[Stored data]
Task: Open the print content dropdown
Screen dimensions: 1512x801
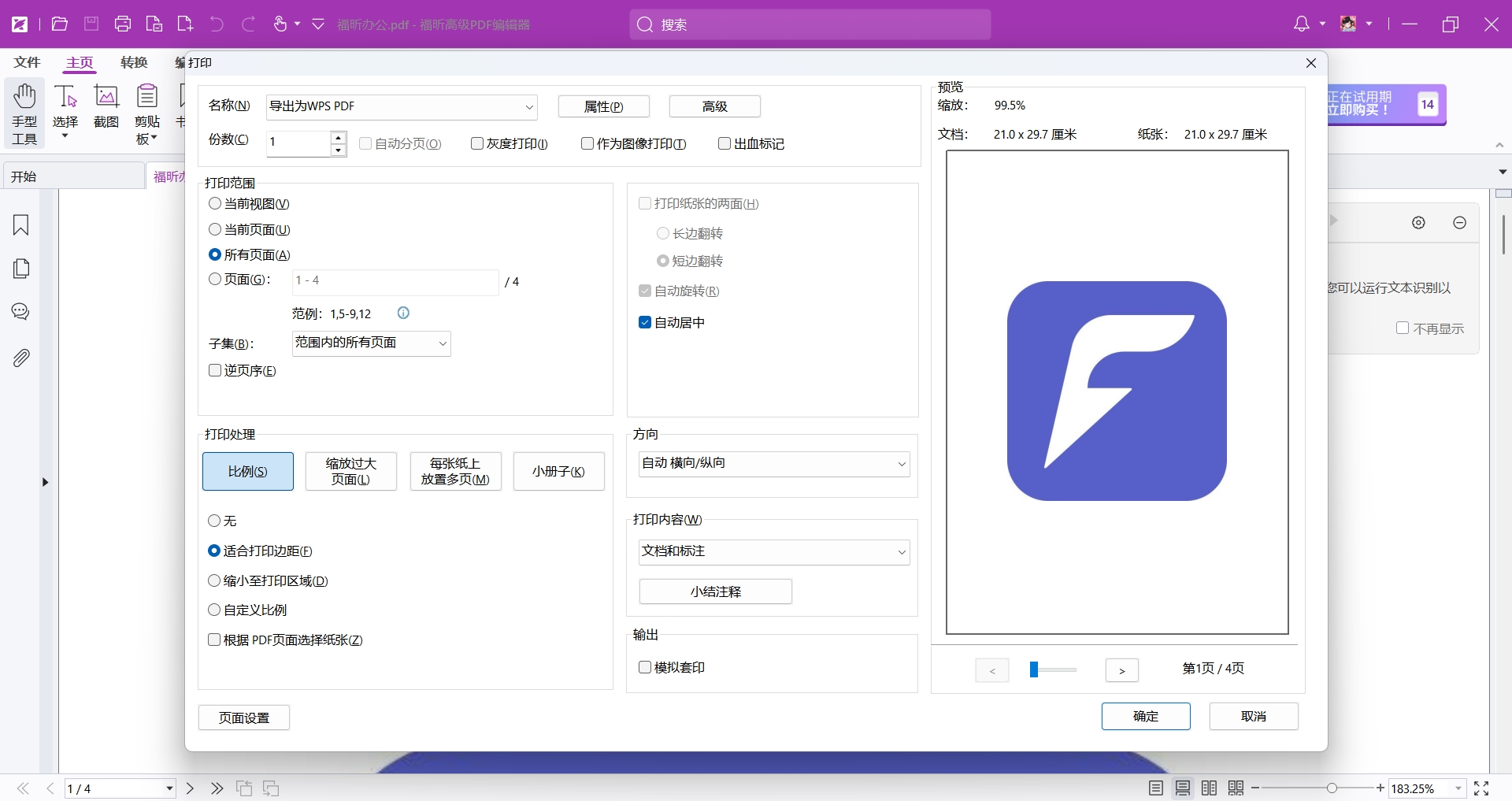Action: (x=773, y=551)
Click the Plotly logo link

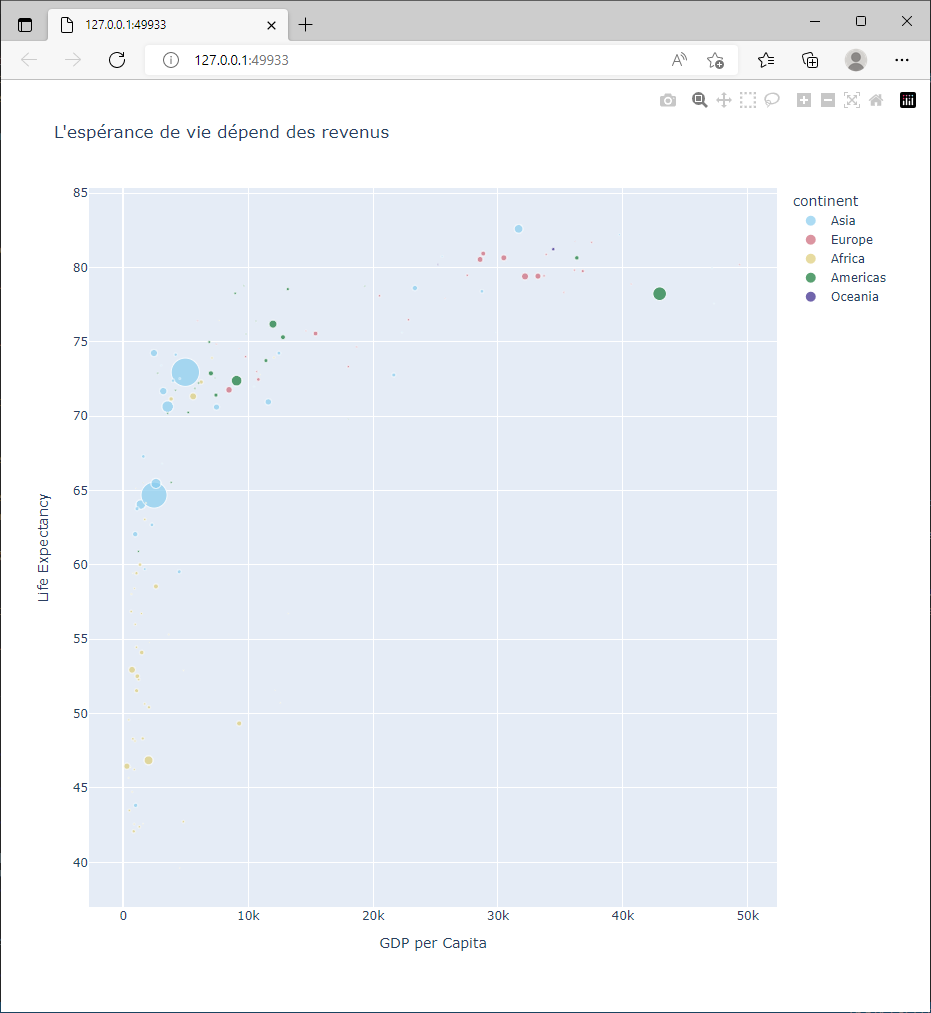[908, 100]
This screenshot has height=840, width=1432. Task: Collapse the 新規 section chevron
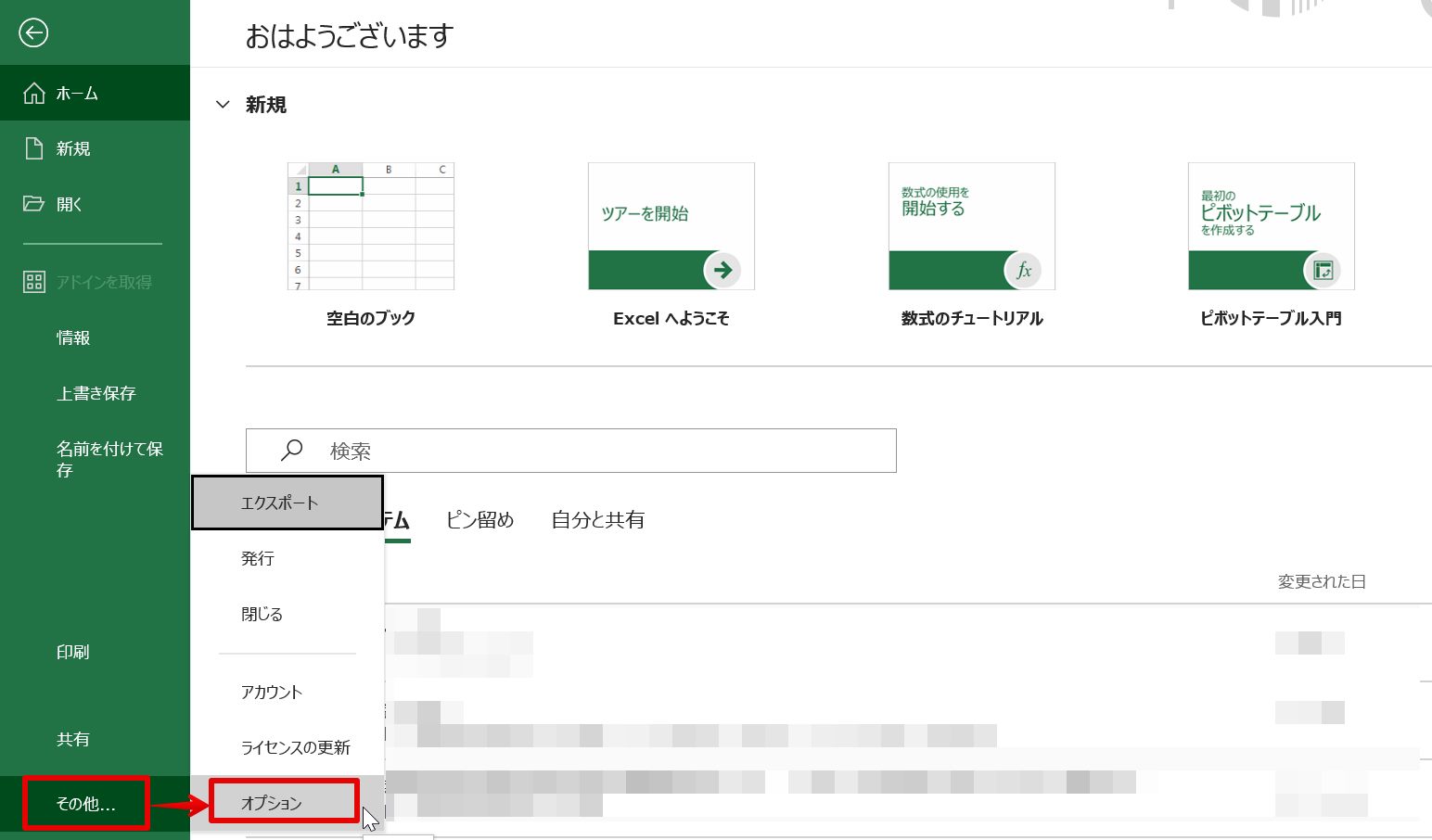click(223, 105)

# EXERCISE BRIEF:
Retype all the data exactly; skip the pictures.

# ANSWER:
Task: Open the print content dropdown
Screen dimensions: 1512x801
Action: (x=773, y=551)
Click the Plotly logo link

[908, 100]
This screenshot has height=840, width=1432. Task: Collapse the 新規 section chevron
click(223, 105)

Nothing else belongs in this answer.